Maia Mater : quand l’entrepreneuriat se mène à la marge

Julien Paris
Maia Mater
Published in
7 min readFeb 15, 2018
entreprendre, ou le cycle “penser grand-casser-recommencer…”

Entre juin et septembre 2017 à Nantes, quand d’aucuns se doraient sur quelque plage ou arpentaient les montagnes ou la campagne, une douzaine de personnes n’ont pas trouvé mieux que de rester en ville, qui plus est dans une caserne désaffectée, et — pis encore — à suer devant des ordinateurs en tentant de faire avancer leur projet entrepreneurial. Autant dire la garantie d’un voyage aux antipodes du farniente estival. Durant près de quatre mois en marge du rythme citadin, durant quatre mois jalonnés de rencontres, de moments d’espoirs, de longues périodes de doute, de réflexions et de programmation informatique, ce petit groupe de personnes s’est composé, recomposé, renforcé, structuré, enrichi… et a surtout beaucoup appris sur l’entrepreneuriat.

Maia Mater est le nom de ce programme estival et original d’accompagnement pour primo-entrepreneurs du numérique. C’est un programme original sous divers aspects :

  • dans son mode de portage(Nantes Métropole et agglomération de Saint Nazaire en financeurs, mais avec une coordination et une animation très indépendante) ;
  • dans son processus de sélection très ouvert privilégiant les porteurs de projets ayant peu de moyens financiers ;
  • dans le dispositif d’accompagnement mis en place.
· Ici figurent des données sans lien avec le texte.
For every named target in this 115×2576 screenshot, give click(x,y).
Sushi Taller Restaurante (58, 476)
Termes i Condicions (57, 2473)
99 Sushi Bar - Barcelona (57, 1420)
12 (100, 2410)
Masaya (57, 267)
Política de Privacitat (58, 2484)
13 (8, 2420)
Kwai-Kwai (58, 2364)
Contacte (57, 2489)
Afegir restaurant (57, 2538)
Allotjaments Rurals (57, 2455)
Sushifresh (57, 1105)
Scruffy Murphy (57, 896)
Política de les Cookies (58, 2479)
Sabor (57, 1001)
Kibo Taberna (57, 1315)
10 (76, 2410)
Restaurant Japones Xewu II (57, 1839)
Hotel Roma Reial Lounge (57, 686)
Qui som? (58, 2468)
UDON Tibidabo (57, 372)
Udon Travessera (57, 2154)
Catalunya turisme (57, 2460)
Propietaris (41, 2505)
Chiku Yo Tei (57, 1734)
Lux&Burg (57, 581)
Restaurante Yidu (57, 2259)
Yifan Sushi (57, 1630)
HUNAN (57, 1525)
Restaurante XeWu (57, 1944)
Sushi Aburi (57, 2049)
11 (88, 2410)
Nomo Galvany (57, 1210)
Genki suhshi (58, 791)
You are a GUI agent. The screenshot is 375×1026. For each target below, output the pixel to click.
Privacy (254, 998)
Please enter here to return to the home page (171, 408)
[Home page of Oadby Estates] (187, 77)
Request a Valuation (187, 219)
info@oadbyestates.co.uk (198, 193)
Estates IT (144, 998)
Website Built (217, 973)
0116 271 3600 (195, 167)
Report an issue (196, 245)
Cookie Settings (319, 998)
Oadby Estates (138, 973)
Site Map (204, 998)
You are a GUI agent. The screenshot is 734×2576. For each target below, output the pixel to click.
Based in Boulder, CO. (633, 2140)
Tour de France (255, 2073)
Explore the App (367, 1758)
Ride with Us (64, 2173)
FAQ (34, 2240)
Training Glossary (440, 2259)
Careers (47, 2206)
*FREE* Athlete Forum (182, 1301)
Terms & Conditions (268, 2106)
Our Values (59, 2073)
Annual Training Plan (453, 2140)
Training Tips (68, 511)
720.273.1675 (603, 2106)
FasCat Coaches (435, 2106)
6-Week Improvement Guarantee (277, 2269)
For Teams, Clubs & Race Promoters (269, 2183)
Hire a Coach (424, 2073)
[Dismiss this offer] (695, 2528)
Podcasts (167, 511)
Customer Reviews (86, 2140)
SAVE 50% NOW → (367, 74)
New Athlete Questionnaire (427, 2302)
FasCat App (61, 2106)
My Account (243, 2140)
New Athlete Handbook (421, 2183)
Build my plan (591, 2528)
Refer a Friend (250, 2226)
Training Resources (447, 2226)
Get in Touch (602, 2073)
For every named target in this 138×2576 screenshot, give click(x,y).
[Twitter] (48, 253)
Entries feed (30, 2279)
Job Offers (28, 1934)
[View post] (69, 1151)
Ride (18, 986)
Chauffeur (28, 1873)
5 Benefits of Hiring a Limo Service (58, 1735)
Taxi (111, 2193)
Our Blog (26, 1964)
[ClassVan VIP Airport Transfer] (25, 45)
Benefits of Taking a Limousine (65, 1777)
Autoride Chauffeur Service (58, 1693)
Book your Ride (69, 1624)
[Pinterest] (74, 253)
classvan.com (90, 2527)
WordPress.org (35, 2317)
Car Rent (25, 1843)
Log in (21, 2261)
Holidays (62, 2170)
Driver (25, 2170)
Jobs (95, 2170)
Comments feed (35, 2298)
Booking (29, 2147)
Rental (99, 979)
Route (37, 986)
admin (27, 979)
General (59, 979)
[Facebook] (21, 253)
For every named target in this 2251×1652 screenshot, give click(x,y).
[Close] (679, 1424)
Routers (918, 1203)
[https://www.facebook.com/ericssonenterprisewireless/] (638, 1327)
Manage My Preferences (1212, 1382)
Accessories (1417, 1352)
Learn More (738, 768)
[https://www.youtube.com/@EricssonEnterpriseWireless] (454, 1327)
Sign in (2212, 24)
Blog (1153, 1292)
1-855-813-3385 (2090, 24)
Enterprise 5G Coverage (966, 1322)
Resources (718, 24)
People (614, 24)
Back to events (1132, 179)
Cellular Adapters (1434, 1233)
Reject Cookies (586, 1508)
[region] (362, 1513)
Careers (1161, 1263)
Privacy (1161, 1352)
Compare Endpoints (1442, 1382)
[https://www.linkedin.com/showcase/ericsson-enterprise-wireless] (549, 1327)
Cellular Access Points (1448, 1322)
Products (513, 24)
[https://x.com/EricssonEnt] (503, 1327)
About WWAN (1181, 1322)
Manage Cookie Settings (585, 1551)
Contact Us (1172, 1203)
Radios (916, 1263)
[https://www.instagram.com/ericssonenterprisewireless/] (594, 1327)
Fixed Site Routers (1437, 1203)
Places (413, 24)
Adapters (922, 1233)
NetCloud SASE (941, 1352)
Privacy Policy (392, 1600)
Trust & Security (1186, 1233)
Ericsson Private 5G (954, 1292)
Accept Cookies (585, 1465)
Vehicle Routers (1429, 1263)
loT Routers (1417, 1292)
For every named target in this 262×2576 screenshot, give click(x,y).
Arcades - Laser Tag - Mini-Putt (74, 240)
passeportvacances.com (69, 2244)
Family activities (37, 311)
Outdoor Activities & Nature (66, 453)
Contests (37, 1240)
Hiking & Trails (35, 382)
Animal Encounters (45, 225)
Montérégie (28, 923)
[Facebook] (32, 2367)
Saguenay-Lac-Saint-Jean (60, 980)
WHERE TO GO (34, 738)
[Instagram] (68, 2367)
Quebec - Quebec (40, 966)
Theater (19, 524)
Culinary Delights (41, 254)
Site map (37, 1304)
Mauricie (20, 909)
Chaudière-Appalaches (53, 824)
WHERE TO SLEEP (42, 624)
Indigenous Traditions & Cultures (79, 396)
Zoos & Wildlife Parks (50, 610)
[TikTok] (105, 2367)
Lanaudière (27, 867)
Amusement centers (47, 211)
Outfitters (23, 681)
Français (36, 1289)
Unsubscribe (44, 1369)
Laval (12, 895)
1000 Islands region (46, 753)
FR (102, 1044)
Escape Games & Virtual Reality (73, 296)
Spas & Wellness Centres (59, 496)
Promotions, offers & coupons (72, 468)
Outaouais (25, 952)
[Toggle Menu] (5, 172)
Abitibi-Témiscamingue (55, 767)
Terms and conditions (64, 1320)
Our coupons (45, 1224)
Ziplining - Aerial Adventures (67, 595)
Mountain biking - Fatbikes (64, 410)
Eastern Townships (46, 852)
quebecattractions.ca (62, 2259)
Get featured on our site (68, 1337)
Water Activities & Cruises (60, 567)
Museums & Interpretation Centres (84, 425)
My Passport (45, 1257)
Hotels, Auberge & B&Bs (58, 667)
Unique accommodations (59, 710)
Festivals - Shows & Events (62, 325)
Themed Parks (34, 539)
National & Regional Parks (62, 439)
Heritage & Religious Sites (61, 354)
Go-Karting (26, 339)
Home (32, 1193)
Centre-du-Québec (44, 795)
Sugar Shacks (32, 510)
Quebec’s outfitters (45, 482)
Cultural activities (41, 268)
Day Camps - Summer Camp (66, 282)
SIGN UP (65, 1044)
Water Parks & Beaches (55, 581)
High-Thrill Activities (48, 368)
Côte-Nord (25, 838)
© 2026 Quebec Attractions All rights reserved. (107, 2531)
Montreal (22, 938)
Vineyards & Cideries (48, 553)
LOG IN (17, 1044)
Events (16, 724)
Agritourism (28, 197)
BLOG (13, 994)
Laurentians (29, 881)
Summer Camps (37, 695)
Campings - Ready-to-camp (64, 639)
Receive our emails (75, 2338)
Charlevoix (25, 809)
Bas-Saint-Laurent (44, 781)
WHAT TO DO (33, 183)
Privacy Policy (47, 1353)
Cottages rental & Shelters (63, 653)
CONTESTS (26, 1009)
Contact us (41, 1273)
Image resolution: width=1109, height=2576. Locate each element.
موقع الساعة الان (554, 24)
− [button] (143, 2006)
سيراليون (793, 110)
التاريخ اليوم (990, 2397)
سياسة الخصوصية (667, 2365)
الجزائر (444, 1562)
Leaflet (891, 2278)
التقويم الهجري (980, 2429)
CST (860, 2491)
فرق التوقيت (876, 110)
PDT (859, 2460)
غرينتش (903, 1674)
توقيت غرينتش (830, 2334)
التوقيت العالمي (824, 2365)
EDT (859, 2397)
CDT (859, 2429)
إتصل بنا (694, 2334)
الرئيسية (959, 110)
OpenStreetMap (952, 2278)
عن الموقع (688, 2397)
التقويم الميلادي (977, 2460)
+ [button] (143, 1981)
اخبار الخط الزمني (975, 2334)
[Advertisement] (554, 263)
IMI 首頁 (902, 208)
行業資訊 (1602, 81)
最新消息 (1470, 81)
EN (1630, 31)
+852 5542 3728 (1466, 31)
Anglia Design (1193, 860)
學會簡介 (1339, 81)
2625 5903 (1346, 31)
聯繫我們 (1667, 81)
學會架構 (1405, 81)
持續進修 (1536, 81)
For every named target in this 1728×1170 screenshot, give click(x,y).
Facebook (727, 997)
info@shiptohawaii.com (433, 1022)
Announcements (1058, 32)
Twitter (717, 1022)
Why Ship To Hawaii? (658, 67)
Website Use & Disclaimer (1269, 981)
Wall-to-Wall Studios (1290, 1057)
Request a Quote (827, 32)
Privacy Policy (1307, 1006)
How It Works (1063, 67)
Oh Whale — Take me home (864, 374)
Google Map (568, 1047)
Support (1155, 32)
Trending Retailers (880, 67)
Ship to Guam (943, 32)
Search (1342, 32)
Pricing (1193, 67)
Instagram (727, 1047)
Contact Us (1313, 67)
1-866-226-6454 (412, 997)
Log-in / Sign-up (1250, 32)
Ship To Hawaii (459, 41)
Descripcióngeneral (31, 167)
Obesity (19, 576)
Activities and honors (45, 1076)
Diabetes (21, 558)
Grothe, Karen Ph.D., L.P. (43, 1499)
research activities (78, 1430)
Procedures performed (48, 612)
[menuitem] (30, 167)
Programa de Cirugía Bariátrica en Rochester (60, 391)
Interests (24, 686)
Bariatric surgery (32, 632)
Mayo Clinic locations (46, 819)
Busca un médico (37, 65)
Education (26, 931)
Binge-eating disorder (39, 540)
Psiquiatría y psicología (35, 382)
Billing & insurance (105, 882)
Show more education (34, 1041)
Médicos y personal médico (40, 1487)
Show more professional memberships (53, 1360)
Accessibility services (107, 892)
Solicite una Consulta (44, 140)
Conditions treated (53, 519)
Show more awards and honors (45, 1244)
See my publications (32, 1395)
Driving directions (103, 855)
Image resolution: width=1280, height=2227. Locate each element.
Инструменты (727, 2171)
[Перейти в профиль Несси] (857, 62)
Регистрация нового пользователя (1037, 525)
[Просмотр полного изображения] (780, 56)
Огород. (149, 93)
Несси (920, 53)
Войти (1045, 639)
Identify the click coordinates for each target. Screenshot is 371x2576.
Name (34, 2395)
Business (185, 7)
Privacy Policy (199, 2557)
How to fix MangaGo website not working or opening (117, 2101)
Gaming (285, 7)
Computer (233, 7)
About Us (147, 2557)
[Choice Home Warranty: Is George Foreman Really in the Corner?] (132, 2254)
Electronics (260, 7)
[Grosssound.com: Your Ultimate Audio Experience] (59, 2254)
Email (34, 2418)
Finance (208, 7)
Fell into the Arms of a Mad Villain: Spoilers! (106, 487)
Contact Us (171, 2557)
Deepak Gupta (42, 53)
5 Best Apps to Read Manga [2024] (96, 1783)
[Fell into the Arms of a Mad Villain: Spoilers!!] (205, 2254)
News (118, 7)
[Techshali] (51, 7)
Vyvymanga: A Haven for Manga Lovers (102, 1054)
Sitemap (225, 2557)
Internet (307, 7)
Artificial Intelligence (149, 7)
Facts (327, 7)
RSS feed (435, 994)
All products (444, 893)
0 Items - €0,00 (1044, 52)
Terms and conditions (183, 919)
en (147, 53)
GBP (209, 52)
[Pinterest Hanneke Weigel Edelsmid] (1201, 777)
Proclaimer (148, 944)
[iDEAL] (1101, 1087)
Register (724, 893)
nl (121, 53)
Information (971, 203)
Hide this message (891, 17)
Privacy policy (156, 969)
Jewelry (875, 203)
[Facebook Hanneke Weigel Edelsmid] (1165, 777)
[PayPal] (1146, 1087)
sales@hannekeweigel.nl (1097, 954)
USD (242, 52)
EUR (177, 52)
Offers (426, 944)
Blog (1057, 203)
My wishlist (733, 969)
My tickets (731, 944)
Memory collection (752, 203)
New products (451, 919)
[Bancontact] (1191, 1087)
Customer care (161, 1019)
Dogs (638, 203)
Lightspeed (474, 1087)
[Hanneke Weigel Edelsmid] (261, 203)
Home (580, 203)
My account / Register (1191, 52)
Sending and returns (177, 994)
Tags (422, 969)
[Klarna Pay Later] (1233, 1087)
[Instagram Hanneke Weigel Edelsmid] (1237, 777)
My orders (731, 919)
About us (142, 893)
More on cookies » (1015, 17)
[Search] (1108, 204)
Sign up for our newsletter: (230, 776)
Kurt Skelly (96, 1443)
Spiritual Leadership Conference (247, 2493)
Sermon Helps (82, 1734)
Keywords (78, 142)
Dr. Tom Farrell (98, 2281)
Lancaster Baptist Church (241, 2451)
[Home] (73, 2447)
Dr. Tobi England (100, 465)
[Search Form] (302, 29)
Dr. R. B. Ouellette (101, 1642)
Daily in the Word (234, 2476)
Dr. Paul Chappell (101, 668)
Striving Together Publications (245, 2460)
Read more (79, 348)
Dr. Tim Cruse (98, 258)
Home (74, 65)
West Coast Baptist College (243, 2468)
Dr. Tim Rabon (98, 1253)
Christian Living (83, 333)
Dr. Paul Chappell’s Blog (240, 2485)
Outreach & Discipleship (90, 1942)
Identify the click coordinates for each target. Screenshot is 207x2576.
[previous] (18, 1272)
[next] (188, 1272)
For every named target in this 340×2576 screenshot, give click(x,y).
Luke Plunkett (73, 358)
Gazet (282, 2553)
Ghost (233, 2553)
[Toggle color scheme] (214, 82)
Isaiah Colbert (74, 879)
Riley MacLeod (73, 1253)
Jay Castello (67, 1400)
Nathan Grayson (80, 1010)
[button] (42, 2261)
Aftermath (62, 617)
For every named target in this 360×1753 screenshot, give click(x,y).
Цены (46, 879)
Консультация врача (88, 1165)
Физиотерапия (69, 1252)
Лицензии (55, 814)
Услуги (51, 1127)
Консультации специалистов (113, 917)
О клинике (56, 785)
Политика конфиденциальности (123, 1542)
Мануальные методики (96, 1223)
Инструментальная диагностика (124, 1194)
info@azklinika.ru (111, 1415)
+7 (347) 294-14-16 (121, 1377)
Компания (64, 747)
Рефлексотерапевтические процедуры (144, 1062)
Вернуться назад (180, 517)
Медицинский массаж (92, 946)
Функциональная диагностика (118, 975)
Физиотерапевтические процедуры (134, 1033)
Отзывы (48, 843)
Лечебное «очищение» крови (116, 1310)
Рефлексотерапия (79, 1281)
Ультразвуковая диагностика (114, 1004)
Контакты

L’accompagnement en question consiste principalement en un hébergement gratuit dans une caserne désaffectée, la mise à disposition de bureaux, des repas le midi en semaine, et des rendez-vous hebdomadaires avec des fondateurs de startup expérimentés.

Je faisais partie de ce petit groupe d’estivants-entrepreneurs hors normes en tant que porteur du projet Solidata, une plateforme à destination des acteurs de l’économie solidaire. Je continue depuis cette aventure aujourd’hui sous une autre forme. Le projet Solidata m’a en effet conduit à devenir Entrepreneur d’Intérêt Général, et mon projet personnel s’est fondu dans un projet plus collectif encore : le “Carrefour des Innovations Sociales / Social Connect”, porté par le CGET et un collectif d’acteurs de la société civile ( je reviendrai à ce projet dans un futur billet).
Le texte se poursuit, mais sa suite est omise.